I am very sure Brad Delson from LP can outshred Michael Angelo Batio.


Please...just because we've heard some rumors about some famous guitarists it doesn't mean anything.


----------



## HeHasTheJazzHands (Oct 21, 2012)

m3l-mrq3z said:


> I am very sure Brad Delson from LP can outshred Michael Angelo Batio.



Dood, Brad can shred better than Yngwie! 

Linkin Park - Faint 2008 (New Extended Outro w/ Brad&#39;s Solo) - YouTube

....Or not.


----------



## wankerness (Oct 21, 2012)

m3l-mrq3z said:


> I am very sure Brad Delson from LP can outshred Michael Angelo Batio.
> 
> 
> Please...just because we've heard some rumors about some famous guitarists it doesn't mean anything.


----------



## m3l-mrq3z (Oct 21, 2012)

wankerness said:


>




That solo is proof enough that the guy is a bad guitarist. I even enjoyed Brad Delson's solo more than Billy's. Great songwriter, terrible lead player.


----------



## HeHasTheJazzHands (Oct 21, 2012)

I thought Corgan's solo in Tarantula sounded pretty cool, to be honest.

But there, yeah, he sounded like a teenager trying to be a show-offy shredder... When he probably was at the time.


----------



## drmosh (Oct 21, 2012)

m3l-mrq3z said:


> That solo is proof enough that the guy is a bad guitarist. I even enjoyed Brad Delson's solo more than Billy's. Great songwriter, terrible lead player.



that video isn't proof of jack shit. It's an overindulged wank solo that has no bearing on how good of a guitar player he is, especially given his track record.


----------



## m3l-mrq3z (Oct 21, 2012)

drmosh said:


> that video isn't proof of jack shit. It's an overindulged wank solo that has no bearing on how good of a guitar player he is, especially given his track record.



Dude, I have seen videos of the young John Petrucci, but also Steve Vai and Satriani wanking. They sounded much better. Their technique was also more polished and their playing was more imaginative. Do you know what I mean?


----------



## wankerness (Oct 21, 2012)

++++++++++++++++++++

Set task | Please rewrite the paragraph in the guitar forum thread that begins "Dude, I have seen videos" as a short bulleted list that keeps its main points.

Given data |

++++++++++++++++++++

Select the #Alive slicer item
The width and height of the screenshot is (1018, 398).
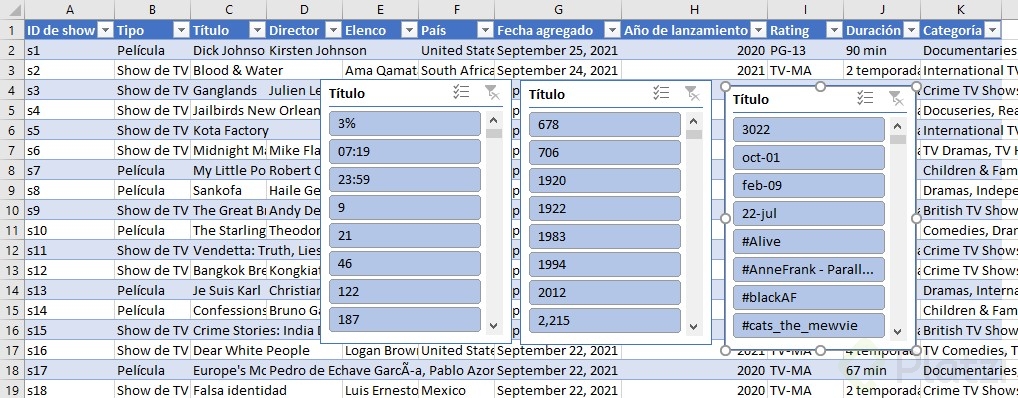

++++++++++++++++++++

Written reply |
- The writer has seen videos of a young John Petrucci, and of Steve Vai and Satriani, wanking.
- They sounded much better.
- Their technique was more polished.
- Their playing was more imaginative.